[Start GIVEN DATA]

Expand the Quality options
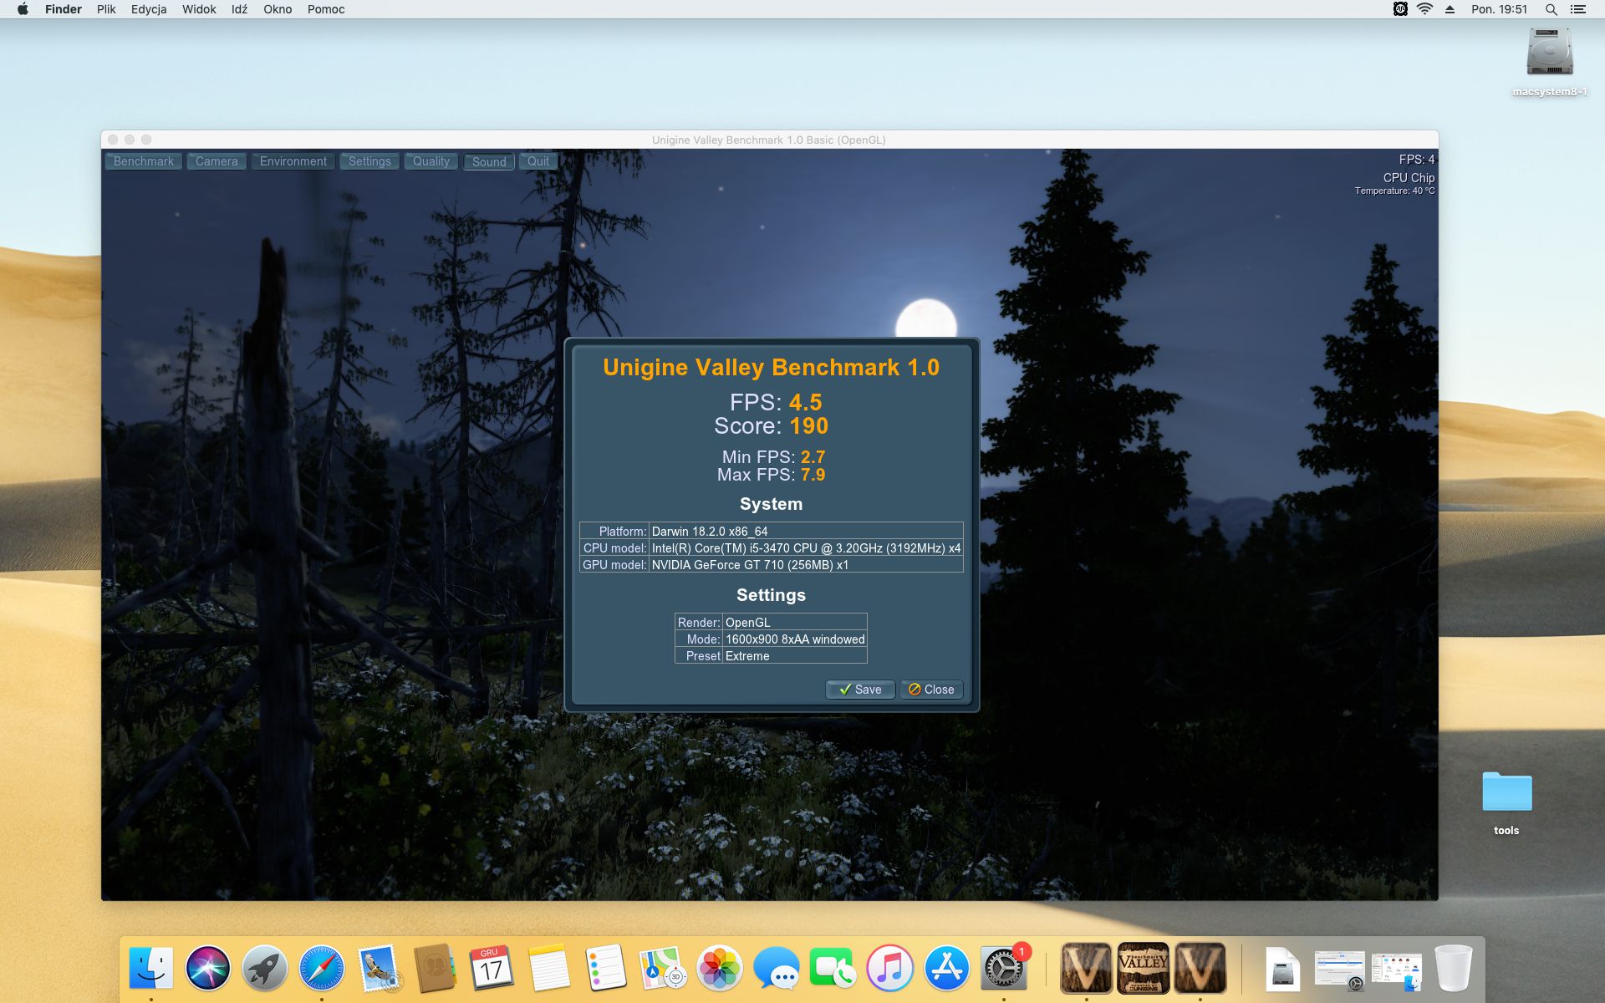click(x=431, y=161)
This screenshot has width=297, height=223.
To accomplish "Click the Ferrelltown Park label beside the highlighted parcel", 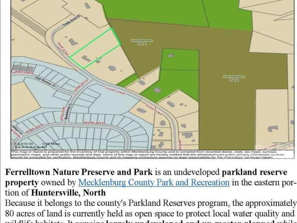I will click(142, 42).
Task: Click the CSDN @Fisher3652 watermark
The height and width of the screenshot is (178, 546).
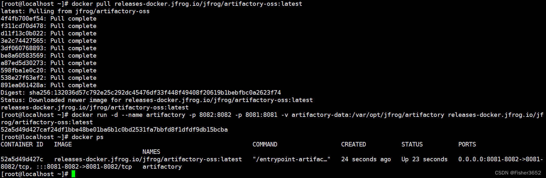Action: pos(518,173)
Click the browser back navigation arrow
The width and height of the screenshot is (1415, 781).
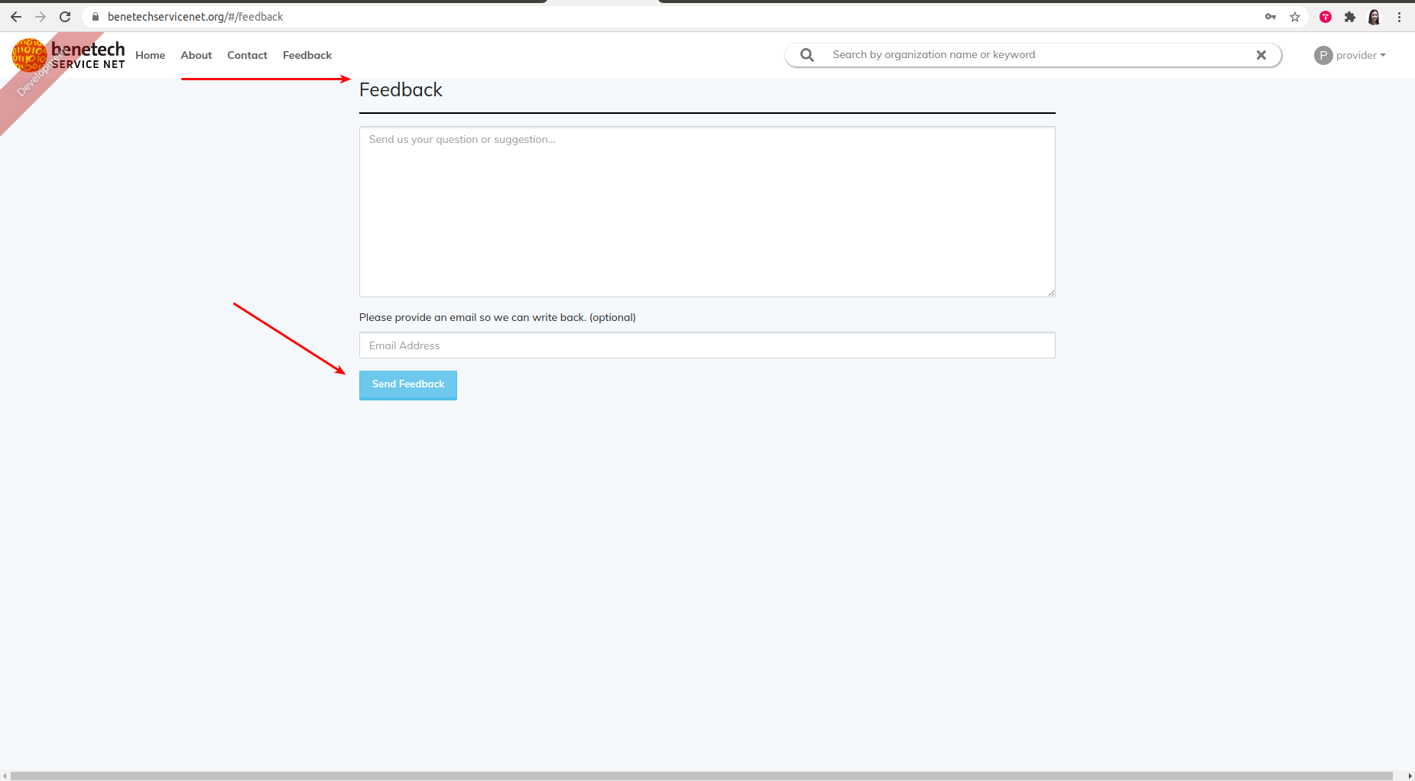tap(15, 16)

[End GIVEN DATA]

▶ WORK TO BE COMPLETED:
Lay out the records, starting with the line containing "Click the browser back navigation arrow" and going on through the end of the records, as a Markdown table with the columns Number and Entry. Skip blank lines, and leave the pictures out.

▶ EXERCISE RESULT:
| Number | Entry |
|---|---|
| 1 | Click the browser back navigation arrow |
| 2 | The width and height of the screenshot is (1415, 781). |
| 3 | tap(15, 16) |